# [Written request]
Please pull out every line of the items below that contains the word "Blades".

# [Records shown]
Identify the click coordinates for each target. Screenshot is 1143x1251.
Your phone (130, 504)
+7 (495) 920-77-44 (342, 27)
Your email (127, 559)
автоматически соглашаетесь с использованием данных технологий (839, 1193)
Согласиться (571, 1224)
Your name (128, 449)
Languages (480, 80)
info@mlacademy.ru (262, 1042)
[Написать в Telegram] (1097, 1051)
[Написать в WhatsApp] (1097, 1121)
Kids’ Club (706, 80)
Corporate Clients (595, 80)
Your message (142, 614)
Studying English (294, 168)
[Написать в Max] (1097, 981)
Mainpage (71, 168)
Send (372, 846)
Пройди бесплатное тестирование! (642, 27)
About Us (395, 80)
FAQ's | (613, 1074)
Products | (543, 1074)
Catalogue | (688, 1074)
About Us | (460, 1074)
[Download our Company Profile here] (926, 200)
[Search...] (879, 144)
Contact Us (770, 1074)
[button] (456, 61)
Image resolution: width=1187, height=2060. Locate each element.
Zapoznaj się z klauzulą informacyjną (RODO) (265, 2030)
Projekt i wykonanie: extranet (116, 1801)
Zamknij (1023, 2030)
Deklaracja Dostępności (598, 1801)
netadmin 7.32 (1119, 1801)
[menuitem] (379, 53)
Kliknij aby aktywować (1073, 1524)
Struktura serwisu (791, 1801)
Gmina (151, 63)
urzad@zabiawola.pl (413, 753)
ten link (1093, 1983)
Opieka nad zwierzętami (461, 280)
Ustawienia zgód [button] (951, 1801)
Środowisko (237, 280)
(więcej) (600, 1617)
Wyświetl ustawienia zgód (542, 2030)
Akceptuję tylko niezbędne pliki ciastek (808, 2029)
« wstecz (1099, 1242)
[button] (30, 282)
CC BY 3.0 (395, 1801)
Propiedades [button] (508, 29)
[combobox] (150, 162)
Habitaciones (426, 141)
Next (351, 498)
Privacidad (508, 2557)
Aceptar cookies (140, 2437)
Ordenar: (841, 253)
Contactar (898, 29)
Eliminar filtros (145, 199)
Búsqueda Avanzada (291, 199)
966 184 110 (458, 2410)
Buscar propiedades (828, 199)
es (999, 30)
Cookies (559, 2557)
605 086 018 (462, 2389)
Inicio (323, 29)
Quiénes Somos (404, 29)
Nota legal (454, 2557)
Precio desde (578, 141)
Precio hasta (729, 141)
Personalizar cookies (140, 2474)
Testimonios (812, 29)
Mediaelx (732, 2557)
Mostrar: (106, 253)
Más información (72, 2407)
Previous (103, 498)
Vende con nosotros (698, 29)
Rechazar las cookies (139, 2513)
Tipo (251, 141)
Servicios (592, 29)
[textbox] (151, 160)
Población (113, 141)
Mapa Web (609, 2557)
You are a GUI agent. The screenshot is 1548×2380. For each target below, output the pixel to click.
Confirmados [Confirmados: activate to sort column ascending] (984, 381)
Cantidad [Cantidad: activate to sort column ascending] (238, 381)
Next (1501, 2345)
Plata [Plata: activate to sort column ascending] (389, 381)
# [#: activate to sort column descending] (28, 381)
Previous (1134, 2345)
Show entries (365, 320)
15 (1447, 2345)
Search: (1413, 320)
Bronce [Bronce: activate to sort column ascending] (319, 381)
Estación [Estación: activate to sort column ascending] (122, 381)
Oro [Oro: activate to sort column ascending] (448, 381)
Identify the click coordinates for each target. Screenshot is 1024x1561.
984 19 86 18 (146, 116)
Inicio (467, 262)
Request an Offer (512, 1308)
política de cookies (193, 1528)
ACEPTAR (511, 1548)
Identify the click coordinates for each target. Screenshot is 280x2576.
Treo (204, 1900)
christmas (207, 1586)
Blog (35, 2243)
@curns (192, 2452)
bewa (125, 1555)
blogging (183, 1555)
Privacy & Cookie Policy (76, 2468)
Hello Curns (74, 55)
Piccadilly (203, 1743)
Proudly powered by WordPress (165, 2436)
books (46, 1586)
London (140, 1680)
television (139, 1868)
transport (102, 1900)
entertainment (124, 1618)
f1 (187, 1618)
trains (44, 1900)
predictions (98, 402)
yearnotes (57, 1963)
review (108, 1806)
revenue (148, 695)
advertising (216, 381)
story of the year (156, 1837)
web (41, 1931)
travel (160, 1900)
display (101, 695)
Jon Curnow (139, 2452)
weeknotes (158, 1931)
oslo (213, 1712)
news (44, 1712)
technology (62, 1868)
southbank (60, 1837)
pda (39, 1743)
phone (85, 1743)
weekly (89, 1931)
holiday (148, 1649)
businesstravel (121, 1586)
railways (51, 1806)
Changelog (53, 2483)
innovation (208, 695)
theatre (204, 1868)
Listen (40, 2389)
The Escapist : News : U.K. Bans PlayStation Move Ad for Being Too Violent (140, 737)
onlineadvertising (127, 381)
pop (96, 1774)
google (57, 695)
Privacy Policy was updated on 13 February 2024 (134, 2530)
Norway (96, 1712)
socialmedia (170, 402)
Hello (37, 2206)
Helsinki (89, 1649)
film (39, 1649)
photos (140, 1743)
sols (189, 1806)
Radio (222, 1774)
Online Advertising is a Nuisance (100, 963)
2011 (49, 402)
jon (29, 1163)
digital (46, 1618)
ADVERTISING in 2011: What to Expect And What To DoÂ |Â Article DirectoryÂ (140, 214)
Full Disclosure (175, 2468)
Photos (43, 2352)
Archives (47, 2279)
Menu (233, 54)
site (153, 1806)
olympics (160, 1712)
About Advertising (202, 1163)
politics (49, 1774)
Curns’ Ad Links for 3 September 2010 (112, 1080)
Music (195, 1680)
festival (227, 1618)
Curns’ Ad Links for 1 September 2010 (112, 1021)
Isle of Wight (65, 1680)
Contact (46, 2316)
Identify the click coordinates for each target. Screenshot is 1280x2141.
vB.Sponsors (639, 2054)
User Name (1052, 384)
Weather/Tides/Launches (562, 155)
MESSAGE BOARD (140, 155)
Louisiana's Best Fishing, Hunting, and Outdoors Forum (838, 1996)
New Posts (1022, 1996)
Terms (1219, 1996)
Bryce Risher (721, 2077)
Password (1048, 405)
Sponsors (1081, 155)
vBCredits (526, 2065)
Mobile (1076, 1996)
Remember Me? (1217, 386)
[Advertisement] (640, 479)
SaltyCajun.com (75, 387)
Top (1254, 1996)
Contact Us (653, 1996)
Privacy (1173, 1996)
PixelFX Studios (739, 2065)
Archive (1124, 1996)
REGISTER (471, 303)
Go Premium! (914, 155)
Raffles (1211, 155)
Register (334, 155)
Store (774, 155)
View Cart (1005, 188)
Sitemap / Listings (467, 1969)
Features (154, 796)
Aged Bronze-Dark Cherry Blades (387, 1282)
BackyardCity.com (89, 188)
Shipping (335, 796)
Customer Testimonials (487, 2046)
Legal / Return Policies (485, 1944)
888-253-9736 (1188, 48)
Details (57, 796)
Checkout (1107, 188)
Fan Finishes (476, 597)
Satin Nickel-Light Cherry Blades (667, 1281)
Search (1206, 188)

# [Solution to this problem]
Aged Bronze-Dark Cherry Blades (387, 1282)
Satin Nickel-Light Cherry Blades (667, 1281)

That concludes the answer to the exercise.